There are many types of people that approach this reflection differently and if two people had the exact same experiences with their past, my guess would be that each would reflect and remember it in different ways.  Each would draw different conclusions on what was a plus and what was a minus.  Each would be correct, from their perspective, but still have only one point of view, theirs.  A singular point of view is not what you may want when planning your future, is it?  This singular point of view, because of its singularity, may tend to blind you from other options that are in front of you and because of this singular thinking pattern, you may not see or acknowledge potential options.  This is not to say that after all options have been uncovered, researched and weighed, and a plan for the future is determined and put in place, that this action plan cannot become a focus and somewhat a singular point of view.  In fact, this is how big goals are achieved.

The real trick here is to combine the exploration of options, which may tend to go all over the place and consolidate them into a focused plan for your future, a somewhat singular point of view.  But also as you work this plan to achieve your goal, you keep in mind to occasionally do a broad sweep outside of your area of focus and be aware of other potential opportunities.  Tunnel vision in life or business is not a characteristic successful people have.  Successful people are also not all over the place exploring the many options that can exist in life and prove to be large distractions.  A combination of both is really the best solution.

Working with another individual to play the counter role opposite your own role can benefit you and increase the probability of your plans future success.  If you do well at exploring options, find a partner, mentor or coach to help bring the singular point of view into an actionable plan and then execute it.  If you find that you do well at a singular point of view, then find a partner that excels at uncovering options and weed through them together and develop your future plan, and then again, execute it.

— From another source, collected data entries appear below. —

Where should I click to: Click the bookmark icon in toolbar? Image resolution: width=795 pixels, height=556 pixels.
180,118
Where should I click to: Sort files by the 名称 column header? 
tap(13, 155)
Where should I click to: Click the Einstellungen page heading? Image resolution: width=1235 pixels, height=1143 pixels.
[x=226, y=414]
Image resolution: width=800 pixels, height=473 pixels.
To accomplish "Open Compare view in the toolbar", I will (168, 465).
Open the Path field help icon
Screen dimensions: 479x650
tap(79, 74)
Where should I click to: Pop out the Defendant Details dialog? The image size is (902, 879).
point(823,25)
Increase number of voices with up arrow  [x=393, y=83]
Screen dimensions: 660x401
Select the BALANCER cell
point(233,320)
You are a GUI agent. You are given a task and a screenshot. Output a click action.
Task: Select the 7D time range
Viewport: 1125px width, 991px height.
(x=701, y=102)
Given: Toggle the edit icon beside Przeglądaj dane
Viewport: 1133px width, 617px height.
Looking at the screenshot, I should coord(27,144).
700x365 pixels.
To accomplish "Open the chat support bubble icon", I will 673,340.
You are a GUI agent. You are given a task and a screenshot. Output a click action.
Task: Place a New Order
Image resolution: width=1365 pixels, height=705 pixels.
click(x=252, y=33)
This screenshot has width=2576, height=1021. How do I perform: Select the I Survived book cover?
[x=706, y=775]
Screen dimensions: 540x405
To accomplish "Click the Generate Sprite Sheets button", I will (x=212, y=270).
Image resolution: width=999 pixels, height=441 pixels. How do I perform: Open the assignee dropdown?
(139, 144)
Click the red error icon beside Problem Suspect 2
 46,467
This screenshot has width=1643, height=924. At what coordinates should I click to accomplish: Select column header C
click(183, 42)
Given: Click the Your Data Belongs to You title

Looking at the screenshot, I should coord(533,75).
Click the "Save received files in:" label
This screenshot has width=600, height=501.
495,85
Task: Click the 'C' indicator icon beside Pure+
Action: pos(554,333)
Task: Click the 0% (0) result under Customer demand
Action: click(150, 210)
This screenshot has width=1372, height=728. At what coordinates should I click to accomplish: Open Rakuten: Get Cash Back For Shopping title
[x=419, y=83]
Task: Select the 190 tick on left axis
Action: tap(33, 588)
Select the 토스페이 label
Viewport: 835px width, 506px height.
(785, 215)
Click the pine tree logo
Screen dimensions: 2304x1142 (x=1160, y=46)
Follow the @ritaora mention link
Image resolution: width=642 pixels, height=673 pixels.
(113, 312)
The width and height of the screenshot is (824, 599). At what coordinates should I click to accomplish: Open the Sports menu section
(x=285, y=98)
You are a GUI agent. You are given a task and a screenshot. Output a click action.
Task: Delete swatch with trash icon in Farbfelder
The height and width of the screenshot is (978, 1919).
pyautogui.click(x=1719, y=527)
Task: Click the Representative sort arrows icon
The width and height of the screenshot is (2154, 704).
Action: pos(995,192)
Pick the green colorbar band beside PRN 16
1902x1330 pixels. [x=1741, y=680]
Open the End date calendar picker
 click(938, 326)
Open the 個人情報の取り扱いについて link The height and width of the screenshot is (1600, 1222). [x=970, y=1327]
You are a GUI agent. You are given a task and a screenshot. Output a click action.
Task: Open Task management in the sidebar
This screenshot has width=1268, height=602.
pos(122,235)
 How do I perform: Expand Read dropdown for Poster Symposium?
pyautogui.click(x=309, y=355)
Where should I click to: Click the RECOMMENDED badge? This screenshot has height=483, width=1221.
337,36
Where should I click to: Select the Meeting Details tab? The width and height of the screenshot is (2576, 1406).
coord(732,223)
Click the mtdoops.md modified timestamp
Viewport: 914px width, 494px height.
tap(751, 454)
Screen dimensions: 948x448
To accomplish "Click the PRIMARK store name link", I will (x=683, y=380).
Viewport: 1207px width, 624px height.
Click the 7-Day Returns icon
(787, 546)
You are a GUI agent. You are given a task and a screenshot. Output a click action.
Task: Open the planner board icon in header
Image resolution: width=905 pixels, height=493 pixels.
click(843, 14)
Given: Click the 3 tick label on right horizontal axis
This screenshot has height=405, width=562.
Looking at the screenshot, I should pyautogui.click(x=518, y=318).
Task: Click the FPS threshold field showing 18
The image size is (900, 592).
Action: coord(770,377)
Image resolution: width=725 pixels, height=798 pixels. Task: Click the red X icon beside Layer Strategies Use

When developing any type of plan for your life, make sure your plan includes the exploration of six main areas:  Spiritual, Relationships, Financial, Philanthropy, Career and Leisure.  Too much time spent on any one of these can make you extremely out of balance and have a disastrous impact on your life.  Set out to create a singular focused action plan for each of the six life categories mentioned above, but use a broad sweeping method to explore and gather what you want from life first, then summarize each, develop your plan and put it into action.  Remember to use your partner, mentor or coach to balance your thinking and your efforts.  They should provide insight outside of your normal thinking pattern and may get you through difficult times which we all face in life, whether we plan for it or not.

Good luck and enjoy your life, it’s the one God made for you!